- [DOCUMENTO DE ORIGEN]
--------------------------------
Estamos en 2020 y no falta mucho para que se cumplan cinco décadas de mi llegada a Córdoba; toda una vida. Al principio, la fui conociendo a cuentagotas porque vivía interno en la Laboral, pero hice buenos amigos entre los alumnos externos, y aprendí a verla a través de sus ojos. De cualquier forma, el verdadero enamoramiento llegó cuando empecé a desarrollar mi profesión, cuando inicié a palparla desde el punto de vista monumental, patrimonial, histórico..., cuando salí a bregar con ella y me di cuenta de la hondura, de la trascendencia, del peso específico de esta ciudad; cuando comencé a recorrerla y a amasarla con ojos y manos de apasionado, porque yo soy de los que se mete en cualquier portal, se aventura en cada callejón, no deja rincón o resquicio por descubrir. La conozco muy bien porque la he paseado, la he pateado, la he sentido y la he vivido. Por eso hoy, aunque sea extremeño de origen y mantenga mis raíces, cuento con el extraordinario privilegio de ser también cordobés de adopción.

Córdoba es historia, piedra, silencio, agua; rumor de gitanillas, brocal de pozo, susurro de siesta, ecos de ronda, clavel y mejorana; pasión nazarena, rojo de vino y sangre, reflejos de luna, sobriedad blanca; alma romana, herencia judía, raza gitana, ojos de mora; cortesana, beata, altiva; sabia, humilde, polémica, eternamente paciente, abúlica; tabernaria, vecindona, mestiza, pura; maestra de poetas, filósofa empedernida, guerrera, mojigata, artista, muy artista; música del aire, cantora del alba, bailaora bravía; antigua, moderna, discreta, atrevida, bruja… Su nombre evoca por sí mismo cinco mil años de historia ininterrumpida que constituye un legado inconmensurable y la mantienen desde hace siglos y por méritos propios en el mejor escaparate de Europa.

Hablar de Córdoba es hacerlo de aromas de jazmín y azahar al huir la tarde; del rumor de agua y de nanas en fuentes y adarves, acunando la vida; del fluir acompasado de las horas durante la siesta, al abrigo umbroso y reconfortante de naranjos y gitanillas; del roce de la piedra vieja entre malvas y ortigas, testimoniando siglos; del silencio de madrugada, roto sólo por el eterno discurrir del río grande; de blasones y atauriques, desafiando con su nobleza a la espada; de soleás y quejíos junto al brocal de un pozo; de rasgueos de guitarra animando los volantes de una bata de cola, ya de amanecida; de plata, incienso y cal, ennobleciendo el aire; de tientos y alegrías en tablaos cansados, a la orilla del tiempo; de arte y sol a raudales, rompiendo moldes; de pan y aceite rebañando versos al calor de la luna; de patio, cruz, convento y saeta, mirando al cielo con los pies en la tierra; de clausuras, celosías, caballos y embelesos, cabalgando el perfil insinuante de un moño bajo; pero también por desgracia, como dejó dicho el gran Pablo García Baena en su poema “Córdoba”, de luto, sollozos, soledad, traiciones, tristeza, abandono, destrucción, ignorancia y carnaval turístico: “oh inmortal, eterna, augusta siempre,/ oh flor pisoteada de España”. Y es que hablo de una ciudad de contrastes, una de las más antiguas, bellas y fascinantes de este país y más a la medida del hombre, pero también más apática, desestructurada e incapaz de aprovechar sus infinitas potencialidades para ponerlas al servicio de una imagen peculiar y definida desde la que reivindicarse con fuerza y proyectarse sin complejos al resto del mundo.
--------------------------------
- [CONTENIDO DE LOS DATOS]
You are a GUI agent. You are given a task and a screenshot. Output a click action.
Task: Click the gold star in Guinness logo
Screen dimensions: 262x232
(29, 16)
--------------------------------
- [TAREAS DEL EJERCICIO]
1. ¿A qué poeta cita el texto sobre Córdoba por su poema «Córdoba»?
2. Escribe una continuación del texto sobre Córdoba que empiece después de su última frase.
Los datos no hacen falta para este ejercicio.

- [RESPUESTAS DEL EJERCICIO]
1. Pablo García Baena.

2.
Todo esto, muy posiblemente, lo percibimos mejor quienes no hemos nacido en ella, y por tanto mantenemos más objetividad que sus propios hijos. Y quizá también explique que seamos con frecuencia los cordobeses adoptivos quienes con más denuedo luchemos a diario por que gane la relevancia y el lugar que merece. Sirva como ejemplo la nómina de primeros espadas que nutren estas páginas; nombres relevantes de todos los ámbitos del saber, que un día llegaron de fuera pero acabaron quedándose, y respiran su aire con la naturalidad y el orgullo de quien sabe que vive en el lugar que ha elegido.

Córdoba se deja hacer sin oponer más resistencia que la de su propio inmovilismo, la abulia que ya le achacaba Madoz en el siglo XIX, o la discreción con que la caracterizaba Pío Baroja a principios del XX. Es parte de su carácter, de su impronta genética, de su actitud ante la vida, de su particular idiosincrasia; y resulta difícil cambiarla porque en el fondo no quiere hacerlo, se siente a gusto así, es fiel a sí misma. Como contrapartida, no tiene el menor problema en abrir sus puertas a todo aquél que llega de fuera y decide hacer de sus calles escenario para su biografía, de su nombre objetivo profesional, de su alma, alma propia.

Ayudan a ello sus cinco mil años preñados de invasiones y de conquistas, de aceptación y de convivencia, de haber sabido prestar sin alharacas su humilde marco a los momentos más gloriosos de la historia, de saberse la reina del río y del valle, de la sierra y de la campiña; porque si algo prima en esta ciudad más allá del agua es la luz, y personalmente no podría imaginar privilegio mayor que venir compartiéndola con los cordobeses de cuna desde hace ya cincuenta años.

Por tantas y tan importantes razones, desde ese modo de higiene que la felicidad comporta…, … y a una distancia que nivela orgullos, en palabras, tan hermosas como acertadas de Mújica Laínez en Bomarzo, aun cuando he llevado y llevaré siempre a gala ser extremeño de raza y estampa, te doy, Córdoba, de corazón, las gracias.
Agradecimiento que, por supuesto, hago extensivo a Feliciano Robles por tan generosa y altruista iniciativa, y haberme hecho el honor de prologarla.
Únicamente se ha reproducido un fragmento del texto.